▶ **原文資料**
NASCAR Cup Series

YellaWood 500

Talladega Superspeedway 2.66miles×188Laps(60/60/68)=500.08miles

competition caution on Lap25

winner:Denny Hamlin(Joe Gibbs Racing/FedEX Express Toyota Camry)

 

 NCS、プレイオフRound of 12の第2戦は恐怖のタラデガ。コンテンダー以外にとっても優勝を狙える、ラス ベガスとは比較にならないぐらいギャンブル性の高いレースです。先週、カート ブッシュがまさかの勝利でこのラウンドを一抜けしたため、当落線上のドライバーはより厳しい戦いを強いられることになりました。

 今週のトラック外の話題では、ヘンドリック モータースポーツとリチャード チルドレス レーシングが2021年からエンジン開発で協力することになりました。現在3ブランドの中で唯一ヘンドリックとECRの2つの主要ビルダーを持っていたシボレーでしたが、これでシボレーも事実上ヘンドリックのエンジンに統一されることになりました。

▶ **データ一覧**
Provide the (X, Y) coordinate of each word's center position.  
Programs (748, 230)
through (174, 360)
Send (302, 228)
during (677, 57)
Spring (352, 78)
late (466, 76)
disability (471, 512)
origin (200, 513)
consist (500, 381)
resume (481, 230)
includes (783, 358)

==

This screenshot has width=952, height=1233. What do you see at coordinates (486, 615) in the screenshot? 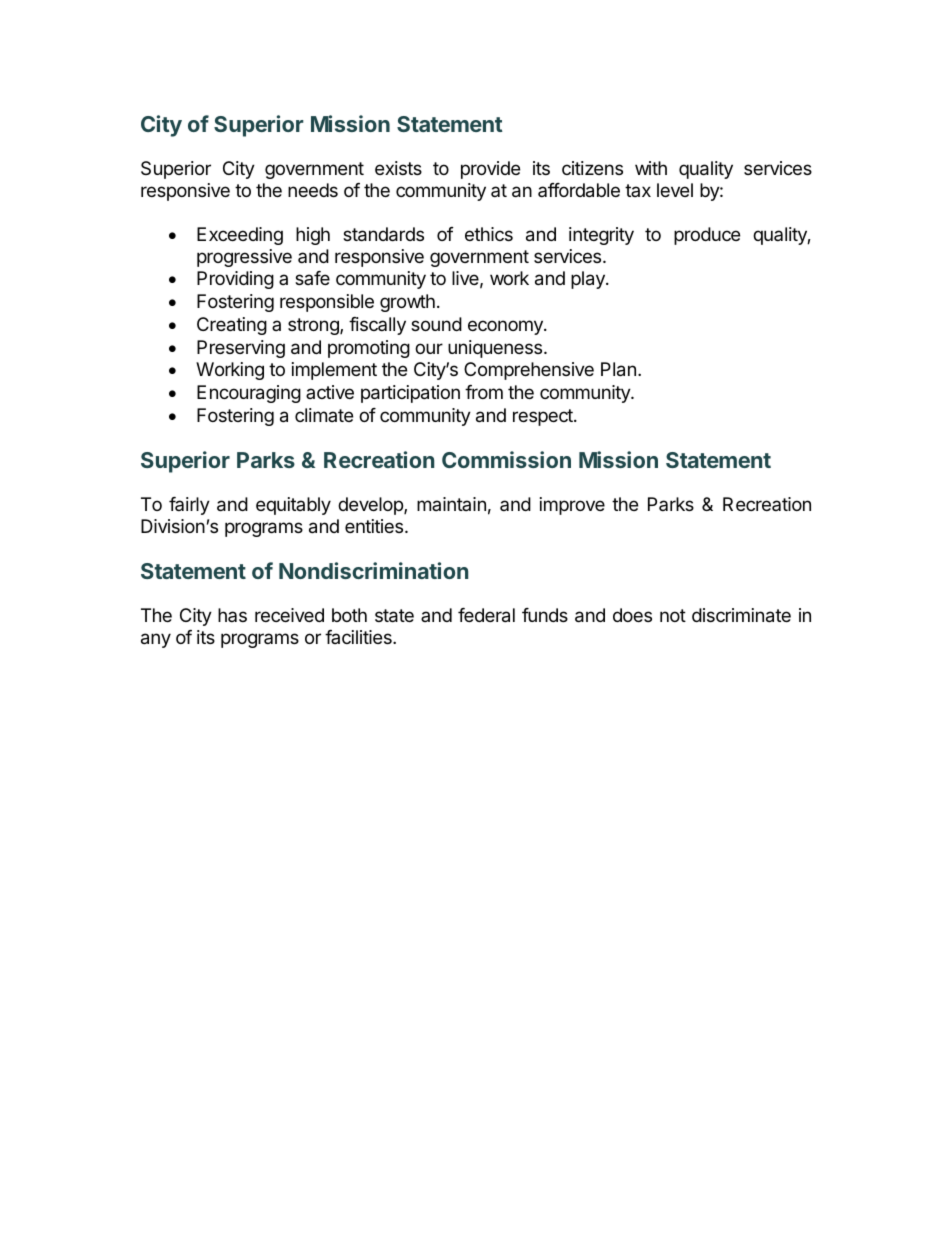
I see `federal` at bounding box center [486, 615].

▶ **演習課題**
1) 原文資料によると、ヘンドリック モータースポーツとリチャード チルドレス レーシングは何年からエンジン開発で協力しますか。
2) 原文資料のうち、「Talladega Superspeedway 2.66miles×188Laps(60/60/68)=500.08miles」から「Express Toyota Camry)」までの範囲を、両端の語句も含めて一字一句変えずに抜き出してください。
3) 原文資料に示されたYellaWood 500の各ステージの周回数をすべて挙げてください。

▶ **課題別解答**
1) 2021年からです。

2)
Talladega Superspeedway 2.66miles×188Laps(60/60/68)=500.08miles

competition caution on Lap25

winner:Denny Hamlin(Joe Gibbs Racing/FedEX Express Toyota Camry)

3) 60周、60周、68周